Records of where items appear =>
<<<<
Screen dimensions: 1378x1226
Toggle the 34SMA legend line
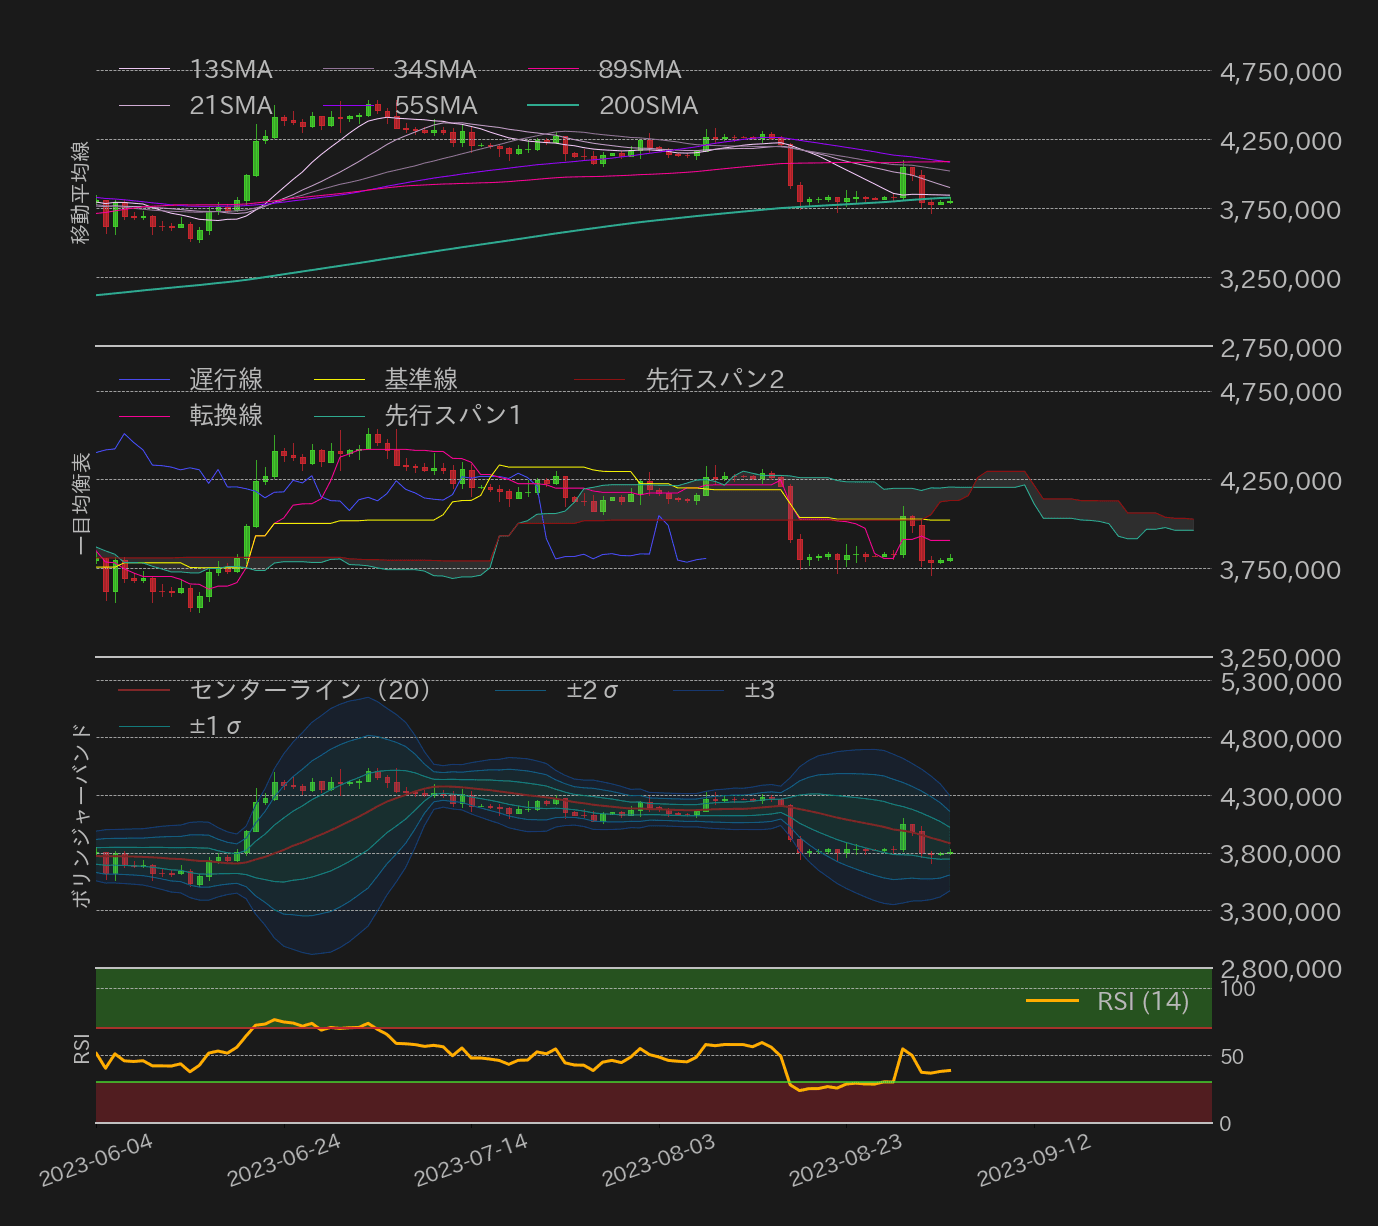348,69
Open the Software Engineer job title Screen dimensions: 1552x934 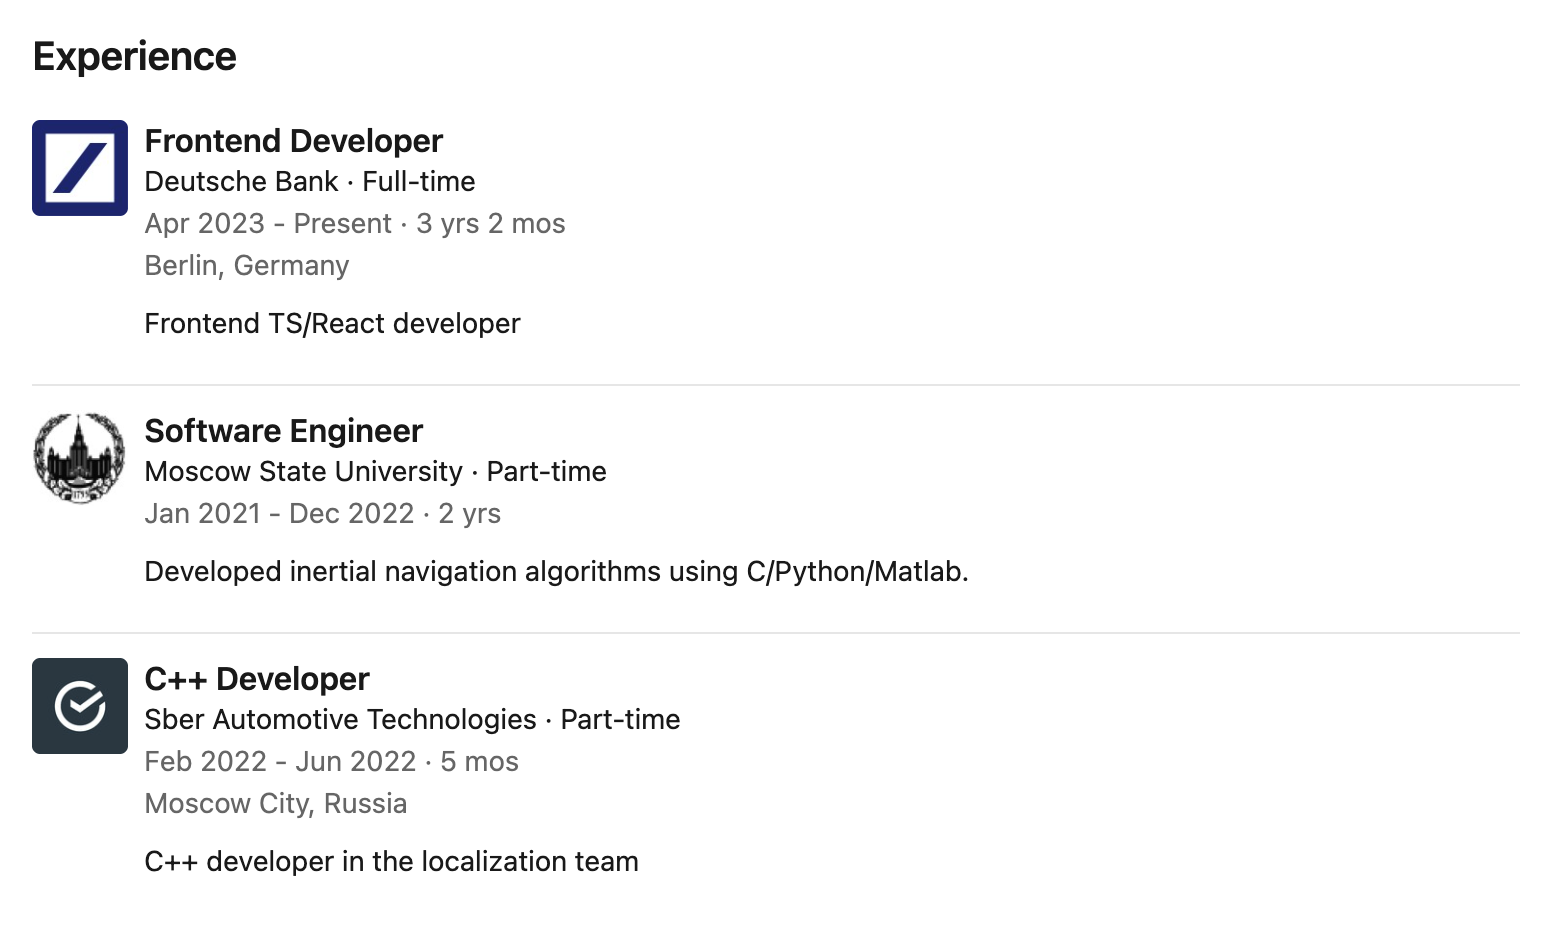284,431
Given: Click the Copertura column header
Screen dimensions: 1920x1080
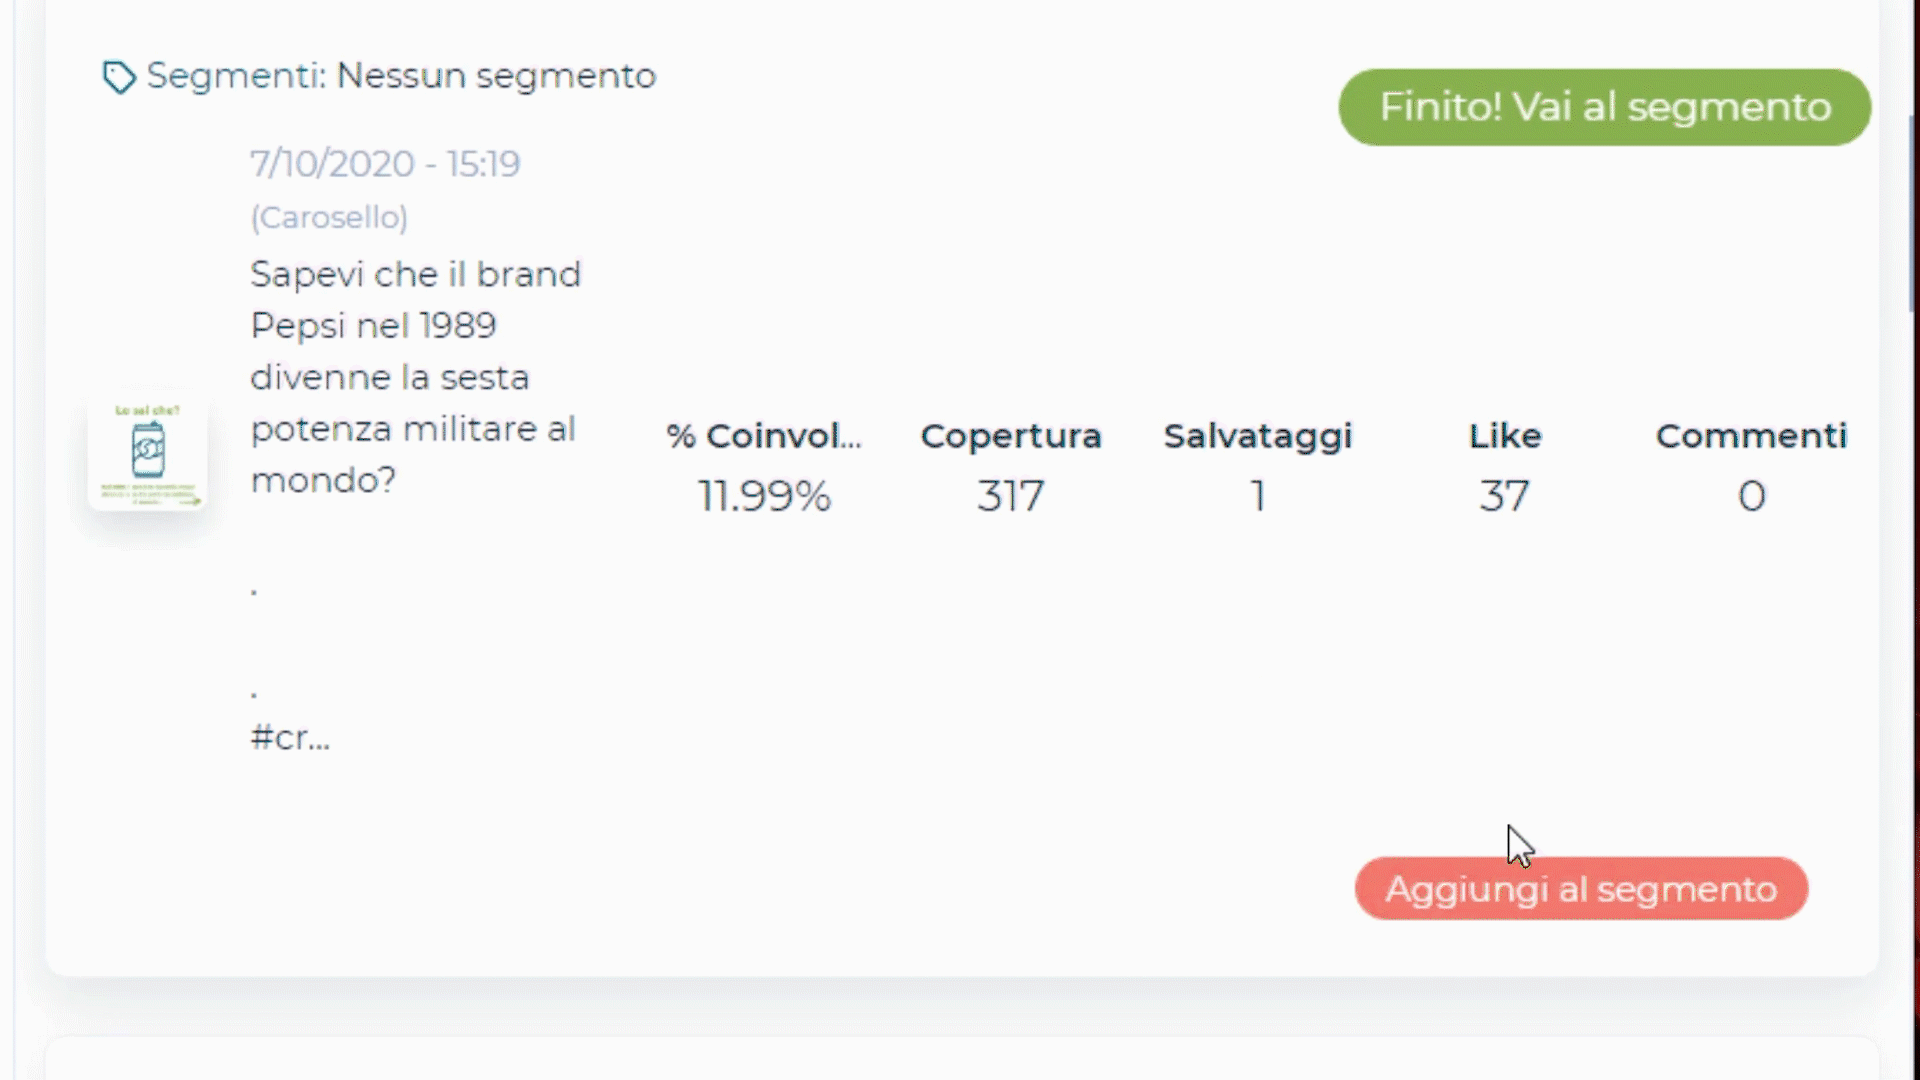Looking at the screenshot, I should 1011,437.
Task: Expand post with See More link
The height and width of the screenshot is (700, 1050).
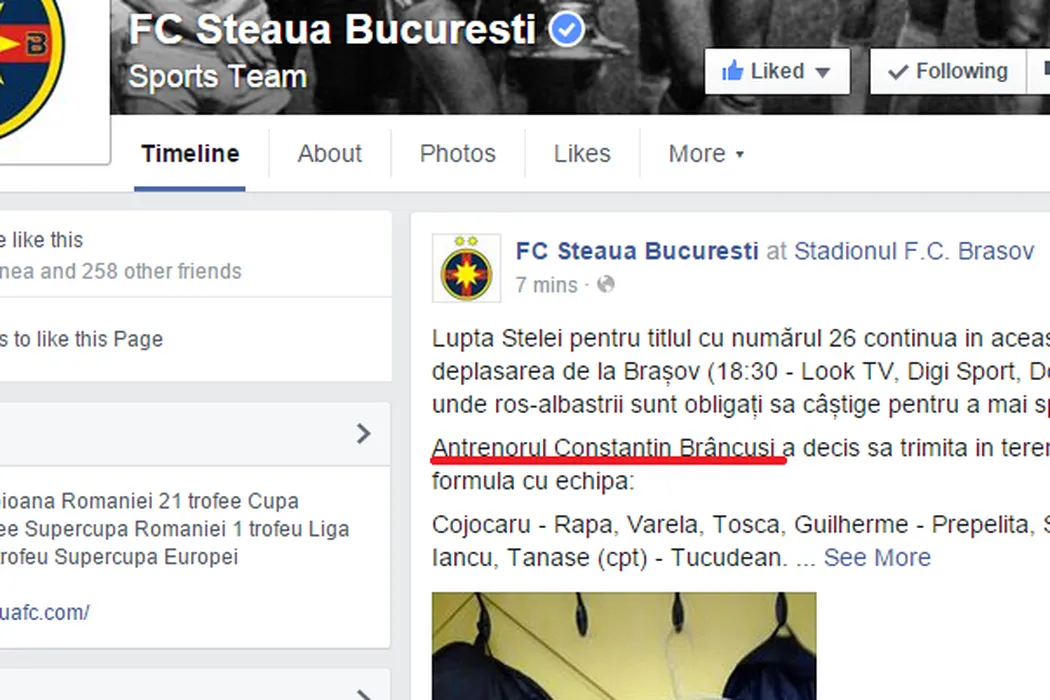Action: (x=877, y=557)
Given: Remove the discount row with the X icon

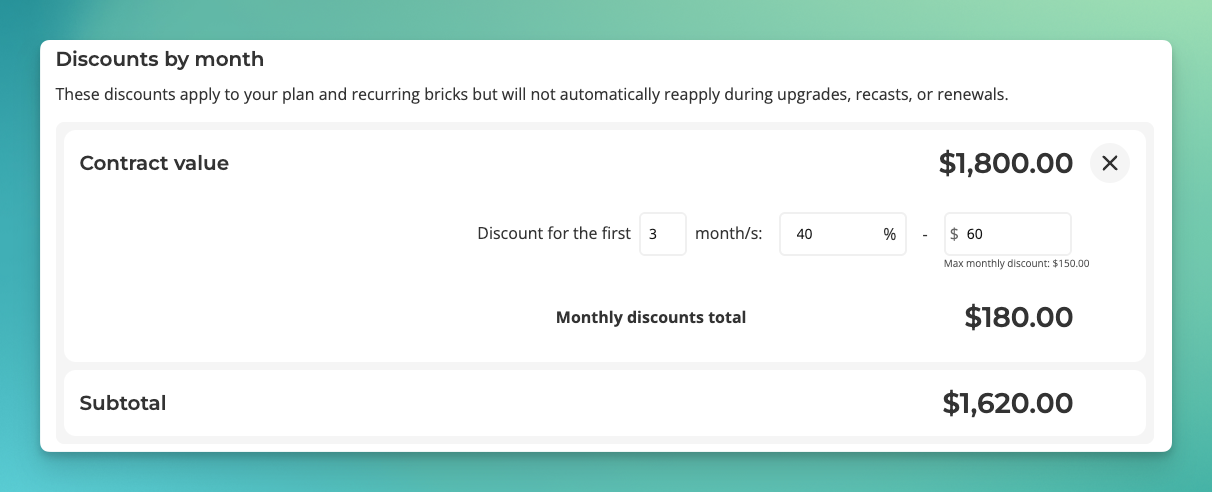Looking at the screenshot, I should click(x=1109, y=163).
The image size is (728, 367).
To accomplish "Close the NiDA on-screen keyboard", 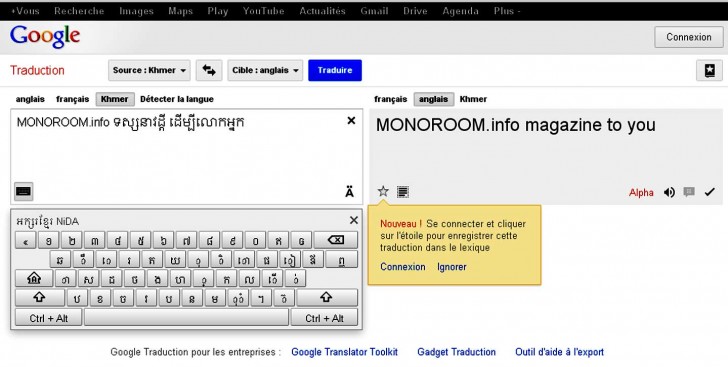I will pos(354,220).
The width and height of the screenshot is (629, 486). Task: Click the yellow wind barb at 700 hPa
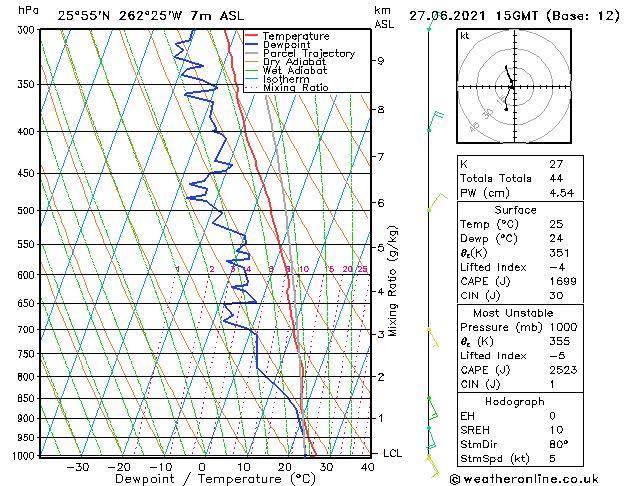tap(433, 337)
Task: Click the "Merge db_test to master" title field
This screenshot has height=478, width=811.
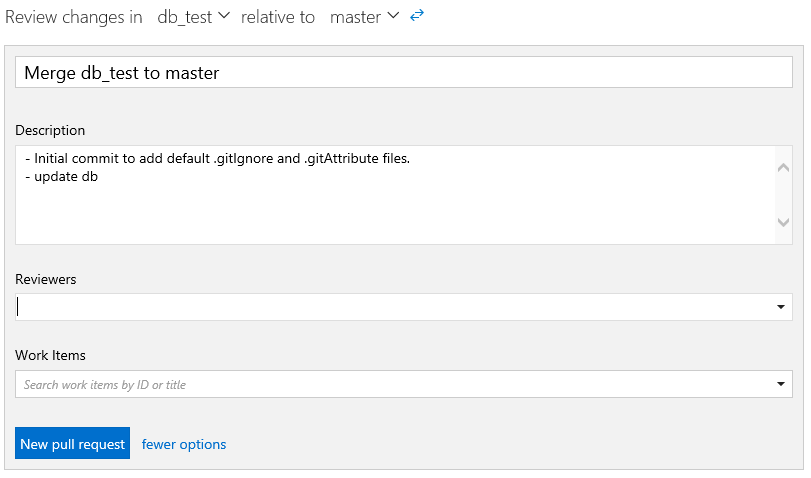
>>>>
What is required =>
Render the lines from the one containing "The width and" through the end of the records as a numbered list, omitting blank lines and leaving out the pictures.

Task answer =>
1. The width and height of the screenshot is (629, 486). Task: Click the yellow wind barb at 700 hPa
2. tap(433, 337)
3. Task: Click the "Merge db_test to master" title field
4. This screenshot has height=478, width=811.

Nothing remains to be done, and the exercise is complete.